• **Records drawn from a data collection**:

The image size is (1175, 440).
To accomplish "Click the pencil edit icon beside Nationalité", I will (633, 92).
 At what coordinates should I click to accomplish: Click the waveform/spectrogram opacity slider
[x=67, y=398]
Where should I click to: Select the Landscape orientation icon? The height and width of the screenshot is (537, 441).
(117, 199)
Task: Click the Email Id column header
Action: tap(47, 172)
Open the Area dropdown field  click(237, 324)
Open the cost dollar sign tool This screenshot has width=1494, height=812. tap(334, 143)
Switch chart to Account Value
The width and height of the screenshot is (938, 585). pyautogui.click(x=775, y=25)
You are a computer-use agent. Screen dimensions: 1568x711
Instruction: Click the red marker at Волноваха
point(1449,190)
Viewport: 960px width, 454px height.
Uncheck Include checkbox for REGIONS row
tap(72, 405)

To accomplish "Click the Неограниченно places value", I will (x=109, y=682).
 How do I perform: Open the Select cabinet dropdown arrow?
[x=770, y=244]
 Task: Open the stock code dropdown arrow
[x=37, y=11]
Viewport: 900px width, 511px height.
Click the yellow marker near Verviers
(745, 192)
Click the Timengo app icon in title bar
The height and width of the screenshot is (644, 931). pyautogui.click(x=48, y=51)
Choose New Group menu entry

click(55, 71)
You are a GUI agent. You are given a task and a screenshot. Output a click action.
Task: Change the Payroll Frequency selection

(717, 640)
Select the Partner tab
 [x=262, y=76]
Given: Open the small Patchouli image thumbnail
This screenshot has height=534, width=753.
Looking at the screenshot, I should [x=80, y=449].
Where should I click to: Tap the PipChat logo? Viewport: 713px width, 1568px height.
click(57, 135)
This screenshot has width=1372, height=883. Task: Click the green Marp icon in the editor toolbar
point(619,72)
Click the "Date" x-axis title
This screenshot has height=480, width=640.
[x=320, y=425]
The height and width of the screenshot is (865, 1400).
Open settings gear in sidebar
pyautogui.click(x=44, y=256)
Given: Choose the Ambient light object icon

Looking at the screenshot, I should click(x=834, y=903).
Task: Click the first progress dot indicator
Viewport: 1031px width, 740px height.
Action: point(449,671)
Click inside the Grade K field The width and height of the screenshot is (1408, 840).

• **Given task**:
Gather every line of the listing above in which the string "agent" appears, and reproduce each such line in full.

• **Written response**:
You are a computer-use agent. Screen dimensions: 1568x711
You are a GUI agent. You are given a task and a screenshot. Output a click action.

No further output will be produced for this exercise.